The distribution of $\bar{x}$ would be normal with mean equal to the population mean and standard deviation equal to the population standard deviation divided by $\sqrt{n}$. But how do we find the distribution of $x_{n+1}$?
We could say that the distribution of $x_1+x_2+\ldots+ x_{n+1}$ would be normal with mean $\bar{x}_{n+1}$ and variance $S^2_{n+1}$ (sample variance). Assuming that all of these variables are identically distributed and independent, we could say that the distribution of $x_{n+1}$ could be normal with $\bar{x}_{n+1}/(n+1)$ and $S^2_{n+1}/(n+1)$ using the central limit theorem.If this approach is correct how do I proceed from here?
HINT
Here is the first couple of steps I would make.
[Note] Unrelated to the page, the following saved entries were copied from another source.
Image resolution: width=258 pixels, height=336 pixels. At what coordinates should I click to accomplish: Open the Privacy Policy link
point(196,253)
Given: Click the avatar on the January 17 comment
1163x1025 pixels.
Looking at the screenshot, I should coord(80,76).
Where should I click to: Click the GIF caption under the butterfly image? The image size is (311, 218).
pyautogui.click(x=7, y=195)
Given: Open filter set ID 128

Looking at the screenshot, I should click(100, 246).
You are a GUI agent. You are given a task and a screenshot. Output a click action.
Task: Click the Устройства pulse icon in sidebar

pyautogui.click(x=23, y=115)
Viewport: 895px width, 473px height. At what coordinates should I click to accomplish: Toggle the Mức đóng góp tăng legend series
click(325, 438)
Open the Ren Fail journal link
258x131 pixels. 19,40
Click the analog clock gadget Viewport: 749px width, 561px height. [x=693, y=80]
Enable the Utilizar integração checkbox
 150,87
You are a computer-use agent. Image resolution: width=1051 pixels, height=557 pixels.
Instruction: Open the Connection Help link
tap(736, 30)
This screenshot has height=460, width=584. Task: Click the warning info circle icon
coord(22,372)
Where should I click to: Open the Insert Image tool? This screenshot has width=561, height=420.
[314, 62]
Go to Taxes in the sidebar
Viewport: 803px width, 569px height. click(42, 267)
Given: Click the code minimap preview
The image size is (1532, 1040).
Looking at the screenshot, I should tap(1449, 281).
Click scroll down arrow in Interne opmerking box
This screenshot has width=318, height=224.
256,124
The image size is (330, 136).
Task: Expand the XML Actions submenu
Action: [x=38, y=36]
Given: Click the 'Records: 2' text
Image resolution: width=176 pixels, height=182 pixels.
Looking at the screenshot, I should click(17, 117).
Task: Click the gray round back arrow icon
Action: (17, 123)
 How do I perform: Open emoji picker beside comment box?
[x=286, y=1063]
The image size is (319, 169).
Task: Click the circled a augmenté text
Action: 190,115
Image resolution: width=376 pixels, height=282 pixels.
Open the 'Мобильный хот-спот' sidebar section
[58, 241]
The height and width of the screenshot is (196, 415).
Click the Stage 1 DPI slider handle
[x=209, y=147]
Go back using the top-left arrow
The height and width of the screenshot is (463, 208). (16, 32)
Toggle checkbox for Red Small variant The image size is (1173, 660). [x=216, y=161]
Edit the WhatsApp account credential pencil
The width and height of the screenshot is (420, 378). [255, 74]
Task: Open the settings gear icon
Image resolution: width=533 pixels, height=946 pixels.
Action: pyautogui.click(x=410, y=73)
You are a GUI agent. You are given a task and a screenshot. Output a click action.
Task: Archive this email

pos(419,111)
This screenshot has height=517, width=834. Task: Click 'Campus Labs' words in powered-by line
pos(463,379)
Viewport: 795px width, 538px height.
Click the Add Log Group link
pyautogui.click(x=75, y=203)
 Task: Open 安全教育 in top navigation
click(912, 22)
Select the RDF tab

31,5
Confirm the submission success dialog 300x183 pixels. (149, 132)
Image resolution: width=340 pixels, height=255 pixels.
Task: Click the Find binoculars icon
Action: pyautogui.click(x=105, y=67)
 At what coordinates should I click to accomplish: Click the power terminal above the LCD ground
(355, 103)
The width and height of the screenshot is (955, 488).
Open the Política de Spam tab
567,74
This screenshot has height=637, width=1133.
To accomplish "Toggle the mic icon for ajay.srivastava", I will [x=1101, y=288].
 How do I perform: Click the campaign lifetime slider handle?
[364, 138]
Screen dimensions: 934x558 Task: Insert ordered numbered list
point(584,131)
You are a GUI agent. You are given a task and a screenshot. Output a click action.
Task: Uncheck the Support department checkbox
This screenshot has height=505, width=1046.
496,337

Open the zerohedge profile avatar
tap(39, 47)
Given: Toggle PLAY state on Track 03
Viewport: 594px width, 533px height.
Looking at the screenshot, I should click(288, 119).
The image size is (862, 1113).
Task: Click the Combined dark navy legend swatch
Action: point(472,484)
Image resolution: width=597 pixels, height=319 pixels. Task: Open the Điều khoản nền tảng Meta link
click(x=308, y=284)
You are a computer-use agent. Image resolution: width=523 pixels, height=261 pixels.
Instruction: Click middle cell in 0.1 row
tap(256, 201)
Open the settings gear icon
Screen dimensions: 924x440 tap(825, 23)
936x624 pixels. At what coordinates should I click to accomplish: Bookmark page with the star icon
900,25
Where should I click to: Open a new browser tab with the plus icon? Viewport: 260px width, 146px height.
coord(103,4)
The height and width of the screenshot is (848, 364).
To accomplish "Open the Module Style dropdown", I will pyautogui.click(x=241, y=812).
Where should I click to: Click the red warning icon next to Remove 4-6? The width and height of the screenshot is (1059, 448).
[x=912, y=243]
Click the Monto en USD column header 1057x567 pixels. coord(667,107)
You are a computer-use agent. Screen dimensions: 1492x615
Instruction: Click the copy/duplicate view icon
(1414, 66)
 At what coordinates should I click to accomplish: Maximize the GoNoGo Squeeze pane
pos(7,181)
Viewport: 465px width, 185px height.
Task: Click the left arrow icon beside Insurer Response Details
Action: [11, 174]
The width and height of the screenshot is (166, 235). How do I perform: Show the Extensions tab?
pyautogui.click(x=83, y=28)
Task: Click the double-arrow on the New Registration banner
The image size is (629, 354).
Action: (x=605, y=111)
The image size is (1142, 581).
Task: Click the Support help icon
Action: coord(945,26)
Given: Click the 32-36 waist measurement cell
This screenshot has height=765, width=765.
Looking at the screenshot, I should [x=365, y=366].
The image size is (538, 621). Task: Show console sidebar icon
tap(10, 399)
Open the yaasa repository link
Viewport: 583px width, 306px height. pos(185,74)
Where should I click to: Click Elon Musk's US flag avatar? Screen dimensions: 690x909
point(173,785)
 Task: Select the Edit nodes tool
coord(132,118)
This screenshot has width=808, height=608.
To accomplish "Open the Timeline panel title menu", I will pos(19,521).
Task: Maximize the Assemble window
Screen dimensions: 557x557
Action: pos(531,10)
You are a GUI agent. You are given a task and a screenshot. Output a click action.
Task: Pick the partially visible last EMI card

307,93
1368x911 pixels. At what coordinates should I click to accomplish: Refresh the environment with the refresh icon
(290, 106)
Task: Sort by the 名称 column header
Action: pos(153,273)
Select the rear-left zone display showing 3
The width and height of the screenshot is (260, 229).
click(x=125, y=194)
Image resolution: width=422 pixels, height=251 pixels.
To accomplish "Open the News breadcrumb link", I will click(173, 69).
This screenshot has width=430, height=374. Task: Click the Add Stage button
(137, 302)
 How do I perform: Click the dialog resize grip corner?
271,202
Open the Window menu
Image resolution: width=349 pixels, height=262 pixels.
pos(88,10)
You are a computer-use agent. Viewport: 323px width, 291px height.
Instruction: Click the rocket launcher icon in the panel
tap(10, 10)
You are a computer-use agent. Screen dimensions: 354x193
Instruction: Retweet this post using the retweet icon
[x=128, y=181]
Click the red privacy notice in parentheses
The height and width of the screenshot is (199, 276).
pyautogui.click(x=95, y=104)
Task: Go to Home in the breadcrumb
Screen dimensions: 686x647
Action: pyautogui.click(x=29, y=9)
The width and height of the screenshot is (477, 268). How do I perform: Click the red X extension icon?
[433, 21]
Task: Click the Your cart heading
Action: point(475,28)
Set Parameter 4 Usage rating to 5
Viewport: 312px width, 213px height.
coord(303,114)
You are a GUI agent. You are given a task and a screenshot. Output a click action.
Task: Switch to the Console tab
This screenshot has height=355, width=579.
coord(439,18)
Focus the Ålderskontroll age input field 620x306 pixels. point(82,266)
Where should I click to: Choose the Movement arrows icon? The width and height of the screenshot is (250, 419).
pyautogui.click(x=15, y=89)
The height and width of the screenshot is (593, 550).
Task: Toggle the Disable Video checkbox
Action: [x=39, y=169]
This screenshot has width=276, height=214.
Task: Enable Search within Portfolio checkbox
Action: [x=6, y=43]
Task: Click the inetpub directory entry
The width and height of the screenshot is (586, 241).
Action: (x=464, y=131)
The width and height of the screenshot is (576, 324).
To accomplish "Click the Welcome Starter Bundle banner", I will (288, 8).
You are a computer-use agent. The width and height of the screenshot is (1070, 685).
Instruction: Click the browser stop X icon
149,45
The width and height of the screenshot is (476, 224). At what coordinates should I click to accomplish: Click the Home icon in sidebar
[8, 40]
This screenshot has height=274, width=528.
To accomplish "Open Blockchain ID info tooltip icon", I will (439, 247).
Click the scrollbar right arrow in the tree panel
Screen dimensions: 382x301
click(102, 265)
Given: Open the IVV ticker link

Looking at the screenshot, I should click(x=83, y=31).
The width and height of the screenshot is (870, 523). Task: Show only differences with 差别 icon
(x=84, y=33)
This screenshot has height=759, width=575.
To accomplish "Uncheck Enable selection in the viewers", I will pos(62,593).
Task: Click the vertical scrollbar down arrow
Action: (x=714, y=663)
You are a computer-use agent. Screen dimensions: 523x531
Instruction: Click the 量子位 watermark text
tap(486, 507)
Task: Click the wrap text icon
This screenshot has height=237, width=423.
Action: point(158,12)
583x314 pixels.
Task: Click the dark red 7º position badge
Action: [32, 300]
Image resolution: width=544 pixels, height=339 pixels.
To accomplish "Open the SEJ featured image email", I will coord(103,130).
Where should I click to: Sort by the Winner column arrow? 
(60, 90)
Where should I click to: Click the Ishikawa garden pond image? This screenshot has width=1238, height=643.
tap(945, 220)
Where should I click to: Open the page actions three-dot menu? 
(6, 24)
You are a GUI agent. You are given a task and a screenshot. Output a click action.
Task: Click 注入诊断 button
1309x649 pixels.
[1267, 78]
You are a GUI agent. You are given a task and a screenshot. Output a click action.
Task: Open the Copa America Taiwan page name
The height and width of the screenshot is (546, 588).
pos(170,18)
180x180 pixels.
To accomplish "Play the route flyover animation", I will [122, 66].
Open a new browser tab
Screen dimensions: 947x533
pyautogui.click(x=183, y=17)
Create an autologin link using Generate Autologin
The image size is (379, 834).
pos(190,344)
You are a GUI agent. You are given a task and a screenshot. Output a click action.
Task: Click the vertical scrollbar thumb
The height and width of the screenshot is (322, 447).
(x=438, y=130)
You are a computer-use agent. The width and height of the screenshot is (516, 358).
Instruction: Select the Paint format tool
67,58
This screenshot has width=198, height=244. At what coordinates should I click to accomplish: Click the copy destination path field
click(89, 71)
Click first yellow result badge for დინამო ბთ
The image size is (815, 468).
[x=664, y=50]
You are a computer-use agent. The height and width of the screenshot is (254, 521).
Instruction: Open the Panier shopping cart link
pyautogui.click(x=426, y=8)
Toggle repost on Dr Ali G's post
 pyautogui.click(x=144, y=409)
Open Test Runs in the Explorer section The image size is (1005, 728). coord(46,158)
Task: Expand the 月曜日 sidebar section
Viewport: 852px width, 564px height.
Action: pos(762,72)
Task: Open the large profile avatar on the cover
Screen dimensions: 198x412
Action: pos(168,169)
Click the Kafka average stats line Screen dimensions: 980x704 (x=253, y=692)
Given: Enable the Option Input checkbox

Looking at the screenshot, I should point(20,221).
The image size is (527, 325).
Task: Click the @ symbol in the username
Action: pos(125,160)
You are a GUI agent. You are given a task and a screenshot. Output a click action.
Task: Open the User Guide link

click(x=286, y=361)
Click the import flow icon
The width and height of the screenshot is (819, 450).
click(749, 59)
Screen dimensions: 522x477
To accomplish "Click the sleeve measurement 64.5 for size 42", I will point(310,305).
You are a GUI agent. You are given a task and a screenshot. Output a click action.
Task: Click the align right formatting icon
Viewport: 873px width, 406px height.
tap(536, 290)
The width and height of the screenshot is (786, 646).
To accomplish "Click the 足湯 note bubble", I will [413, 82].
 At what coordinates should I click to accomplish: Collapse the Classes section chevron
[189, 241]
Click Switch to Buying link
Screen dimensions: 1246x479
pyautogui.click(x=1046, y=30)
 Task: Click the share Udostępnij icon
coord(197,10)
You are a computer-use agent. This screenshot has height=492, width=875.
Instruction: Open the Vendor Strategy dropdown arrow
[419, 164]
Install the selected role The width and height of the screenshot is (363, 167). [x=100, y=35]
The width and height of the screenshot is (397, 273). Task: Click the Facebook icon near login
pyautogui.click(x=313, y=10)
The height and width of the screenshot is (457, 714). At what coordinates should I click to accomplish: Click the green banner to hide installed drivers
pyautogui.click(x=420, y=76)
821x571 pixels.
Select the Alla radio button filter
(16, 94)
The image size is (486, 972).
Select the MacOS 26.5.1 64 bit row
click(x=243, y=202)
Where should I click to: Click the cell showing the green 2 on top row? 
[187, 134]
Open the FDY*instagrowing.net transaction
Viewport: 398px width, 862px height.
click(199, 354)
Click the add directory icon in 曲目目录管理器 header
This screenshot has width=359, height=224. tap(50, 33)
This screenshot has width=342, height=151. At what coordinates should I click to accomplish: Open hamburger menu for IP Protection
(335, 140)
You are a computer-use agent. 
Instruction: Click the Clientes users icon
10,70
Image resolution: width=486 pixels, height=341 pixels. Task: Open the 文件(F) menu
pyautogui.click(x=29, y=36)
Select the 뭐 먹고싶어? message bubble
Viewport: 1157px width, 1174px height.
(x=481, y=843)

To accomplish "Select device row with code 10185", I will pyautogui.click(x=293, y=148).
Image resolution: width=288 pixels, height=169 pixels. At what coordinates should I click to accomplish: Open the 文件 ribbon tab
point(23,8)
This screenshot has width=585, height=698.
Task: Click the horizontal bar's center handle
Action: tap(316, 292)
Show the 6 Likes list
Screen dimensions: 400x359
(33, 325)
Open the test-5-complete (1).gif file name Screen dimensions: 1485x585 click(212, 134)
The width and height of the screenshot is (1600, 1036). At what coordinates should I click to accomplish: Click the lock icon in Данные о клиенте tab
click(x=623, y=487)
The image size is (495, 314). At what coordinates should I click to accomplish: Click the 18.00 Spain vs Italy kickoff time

Assume the population's mean and variance are $\mu$ and $\sigma$.
Then $x_k \sim \mathcal{N}(\mu, \sigma^2)$ for any $k \in \mathbb{N}$. As you noted, it is not hard to see that $\bar{x}$ is normally distributed with mean $\mu$. Find the standard deviation.
Then subtract $x_{n+1} - \bar{x}$ to get a 0-mean random variable. What is the variance, what is it's distribution?
Hope you can take it from here...